▸ **WHAT THIS TASK INVOLVES**
Each record is to be transcribed in full and exactly.

▸ **DATA SECTION**
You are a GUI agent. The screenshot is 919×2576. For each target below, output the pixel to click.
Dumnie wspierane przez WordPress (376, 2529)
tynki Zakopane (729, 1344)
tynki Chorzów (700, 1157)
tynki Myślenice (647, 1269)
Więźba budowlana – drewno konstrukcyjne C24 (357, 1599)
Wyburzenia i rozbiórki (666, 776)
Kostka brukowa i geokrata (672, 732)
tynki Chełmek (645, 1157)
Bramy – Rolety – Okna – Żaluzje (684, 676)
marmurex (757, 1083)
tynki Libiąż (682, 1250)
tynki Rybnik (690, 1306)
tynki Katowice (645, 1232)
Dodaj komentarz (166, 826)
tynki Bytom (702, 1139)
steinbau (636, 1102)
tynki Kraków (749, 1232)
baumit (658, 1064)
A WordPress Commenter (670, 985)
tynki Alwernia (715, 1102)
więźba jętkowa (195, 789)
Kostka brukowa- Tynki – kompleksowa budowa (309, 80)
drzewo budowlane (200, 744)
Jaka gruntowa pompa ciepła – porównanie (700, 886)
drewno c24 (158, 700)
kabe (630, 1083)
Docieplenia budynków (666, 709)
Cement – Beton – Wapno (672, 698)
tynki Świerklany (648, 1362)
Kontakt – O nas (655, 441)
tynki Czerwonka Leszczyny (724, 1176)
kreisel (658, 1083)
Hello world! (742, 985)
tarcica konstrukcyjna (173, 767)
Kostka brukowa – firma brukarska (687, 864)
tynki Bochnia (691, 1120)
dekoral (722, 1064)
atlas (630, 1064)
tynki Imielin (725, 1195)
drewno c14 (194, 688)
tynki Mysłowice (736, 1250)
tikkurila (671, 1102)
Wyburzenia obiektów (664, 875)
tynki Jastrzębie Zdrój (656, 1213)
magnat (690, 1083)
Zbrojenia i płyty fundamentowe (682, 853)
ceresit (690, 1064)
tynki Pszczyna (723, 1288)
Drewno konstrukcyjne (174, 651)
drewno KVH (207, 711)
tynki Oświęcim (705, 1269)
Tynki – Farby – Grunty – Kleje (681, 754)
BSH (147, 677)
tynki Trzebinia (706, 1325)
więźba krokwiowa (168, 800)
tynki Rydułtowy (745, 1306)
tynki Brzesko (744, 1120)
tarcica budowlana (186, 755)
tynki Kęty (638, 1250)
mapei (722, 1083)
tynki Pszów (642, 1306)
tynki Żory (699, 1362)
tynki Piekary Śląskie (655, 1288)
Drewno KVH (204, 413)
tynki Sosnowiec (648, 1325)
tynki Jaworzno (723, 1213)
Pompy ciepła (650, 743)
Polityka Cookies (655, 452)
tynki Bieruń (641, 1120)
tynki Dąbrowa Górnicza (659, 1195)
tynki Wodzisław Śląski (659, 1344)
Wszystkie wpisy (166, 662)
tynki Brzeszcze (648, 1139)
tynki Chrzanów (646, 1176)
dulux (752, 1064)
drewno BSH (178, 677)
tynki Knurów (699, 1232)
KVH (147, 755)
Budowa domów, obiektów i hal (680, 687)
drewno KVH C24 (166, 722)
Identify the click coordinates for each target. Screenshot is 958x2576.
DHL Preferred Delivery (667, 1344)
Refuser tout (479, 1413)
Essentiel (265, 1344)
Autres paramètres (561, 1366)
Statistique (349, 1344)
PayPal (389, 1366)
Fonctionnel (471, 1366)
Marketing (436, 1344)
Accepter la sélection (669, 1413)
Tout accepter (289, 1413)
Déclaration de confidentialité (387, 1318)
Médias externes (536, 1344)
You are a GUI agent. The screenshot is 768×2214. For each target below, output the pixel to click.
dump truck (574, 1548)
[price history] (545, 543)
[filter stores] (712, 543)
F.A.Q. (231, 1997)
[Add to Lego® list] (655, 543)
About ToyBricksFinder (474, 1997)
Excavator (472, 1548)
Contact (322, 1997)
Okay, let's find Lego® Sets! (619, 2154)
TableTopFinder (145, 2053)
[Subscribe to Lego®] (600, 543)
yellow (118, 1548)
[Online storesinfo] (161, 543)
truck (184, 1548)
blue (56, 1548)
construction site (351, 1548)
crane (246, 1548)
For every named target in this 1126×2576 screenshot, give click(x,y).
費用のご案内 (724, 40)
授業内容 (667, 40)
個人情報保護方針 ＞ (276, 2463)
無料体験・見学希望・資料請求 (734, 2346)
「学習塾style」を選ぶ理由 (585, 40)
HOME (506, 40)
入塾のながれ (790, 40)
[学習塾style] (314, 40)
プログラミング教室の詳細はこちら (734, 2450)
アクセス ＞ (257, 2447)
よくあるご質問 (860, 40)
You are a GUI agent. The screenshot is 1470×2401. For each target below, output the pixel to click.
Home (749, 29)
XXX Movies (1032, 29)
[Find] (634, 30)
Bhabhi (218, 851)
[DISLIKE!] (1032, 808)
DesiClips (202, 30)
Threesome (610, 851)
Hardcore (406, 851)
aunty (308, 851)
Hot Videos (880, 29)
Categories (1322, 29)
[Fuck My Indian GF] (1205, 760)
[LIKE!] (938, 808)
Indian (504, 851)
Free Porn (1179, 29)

▸ **SOLUTION FOR THIS PROBLEM**
You are a GUI agent. The screenshot is 919×2576. For each target below, output the pixel to click.
Dumnie wspierane przez WordPress (376, 2529)
tynki Zakopane (729, 1344)
tynki Chorzów (700, 1157)
tynki Myślenice (647, 1269)
Więźba budowlana – drewno konstrukcyjne C24 (357, 1599)
Wyburzenia i rozbiórki (666, 776)
Kostka brukowa i geokrata (672, 732)
tynki Chełmek (645, 1157)
Bramy – Rolety – Okna – Żaluzje (684, 676)
marmurex (757, 1083)
tynki Libiąż (682, 1250)
tynki Rybnik (690, 1306)
tynki Katowice (645, 1232)
Dodaj komentarz (166, 826)
tynki Bytom (702, 1139)
steinbau (636, 1102)
tynki Kraków (749, 1232)
baumit (658, 1064)
A WordPress Commenter (670, 985)
tynki Alwernia (715, 1102)
więźba jętkowa (195, 789)
Kostka brukowa- Tynki – kompleksowa budowa (309, 80)
drzewo budowlane (200, 744)
Jaka gruntowa pompa ciepła – porównanie (700, 886)
drewno c24 (158, 700)
kabe (630, 1083)
Docieplenia budynków (666, 709)
Cement – Beton – Wapno (672, 698)
tynki Świerklany (648, 1362)
Kontakt – O nas (655, 441)
tynki Czerwonka Leszczyny (724, 1176)
kreisel (658, 1083)
Hello world! (742, 985)
tarcica konstrukcyjna (173, 767)
Kostka brukowa – firma brukarska (687, 864)
tynki Bochnia (691, 1120)
dekoral (722, 1064)
atlas (630, 1064)
tynki Imielin (725, 1195)
drewno c14 (194, 688)
tynki Mysłowice (736, 1250)
tikkurila (671, 1102)
Wyburzenia obiektów (664, 875)
tynki Jastrzębie Zdrój (656, 1213)
magnat (690, 1083)
Zbrojenia i płyty fundamentowe (682, 853)
ceresit (690, 1064)
tynki Pszczyna (723, 1288)
Drewno konstrukcyjne (174, 651)
drewno KVH (207, 711)
tynki Oświęcim (705, 1269)
Tynki – Farby – Grunty – Kleje (681, 754)
BSH (147, 677)
tynki Trzebinia (706, 1325)
więźba krokwiowa (168, 800)
tynki Rydułtowy (745, 1306)
tynki Brzesko (744, 1120)
tarcica budowlana (186, 755)
tynki Kęty (638, 1250)
mapei (722, 1083)
tynki Pszów (642, 1306)
tynki Żory (699, 1362)
tynki Piekary Śląskie (655, 1288)
Drewno KVH (204, 413)
tynki Sosnowiec (648, 1325)
tynki Jaworzno (723, 1213)
Pompy ciepła (650, 743)
Polityka Cookies (655, 452)
tynki Bieruń (641, 1120)
tynki Dąbrowa Górnicza (659, 1195)
tynki Wodzisław Śląski (659, 1344)
Wszystkie wpisy (166, 662)
tynki Brzeszcze (648, 1139)
tynki Chrzanów (646, 1176)
dulux (752, 1064)
drewno BSH (178, 677)
tynki Knurów (699, 1232)
KVH (147, 755)
Budowa domów, obiektów i hal (680, 687)
drewno KVH C24 (166, 722)
Identify the click coordinates for each target. Screenshot is 958x2576.
DHL Preferred Delivery (667, 1344)
Refuser tout (479, 1413)
Essentiel (265, 1344)
Autres paramètres (561, 1366)
Statistique (349, 1344)
PayPal (389, 1366)
Fonctionnel (471, 1366)
Marketing (436, 1344)
Accepter la sélection (669, 1413)
Tout accepter (289, 1413)
Déclaration de confidentialité (387, 1318)
Médias externes (536, 1344)
You are a GUI agent. The screenshot is 768×2214. For each target below, output the pixel to click.
dump truck (574, 1548)
[price history] (545, 543)
[filter stores] (712, 543)
F.A.Q. (231, 1997)
[Add to Lego® list] (655, 543)
About ToyBricksFinder (474, 1997)
Excavator (472, 1548)
Contact (322, 1997)
Okay, let's find Lego® Sets! (619, 2154)
TableTopFinder (145, 2053)
[Subscribe to Lego®] (600, 543)
yellow (118, 1548)
[Online storesinfo] (161, 543)
truck (184, 1548)
blue (56, 1548)
construction site (351, 1548)
crane (246, 1548)
For every named target in this 1126×2576 screenshot, give click(x,y).
費用のご案内 (724, 40)
授業内容 (667, 40)
個人情報保護方針 ＞ (276, 2463)
無料体験・見学希望・資料請求 (734, 2346)
「学習塾style」を選ぶ理由 (585, 40)
HOME (506, 40)
入塾のながれ (790, 40)
[学習塾style] (314, 40)
プログラミング教室の詳細はこちら (734, 2450)
アクセス ＞ (257, 2447)
よくあるご質問 (860, 40)
You are a GUI agent. The screenshot is 1470×2401. For each target below, output the pixel to click.
Home (749, 29)
XXX Movies (1032, 29)
[Find] (634, 30)
Bhabhi (218, 851)
[DISLIKE!] (1032, 808)
DesiClips (202, 30)
Threesome (610, 851)
Hardcore (406, 851)
aunty (308, 851)
Hot Videos (880, 29)
Categories (1322, 29)
[Fuck My Indian GF] (1205, 760)
[LIKE!] (938, 808)
Indian (504, 851)
Free Porn (1179, 29)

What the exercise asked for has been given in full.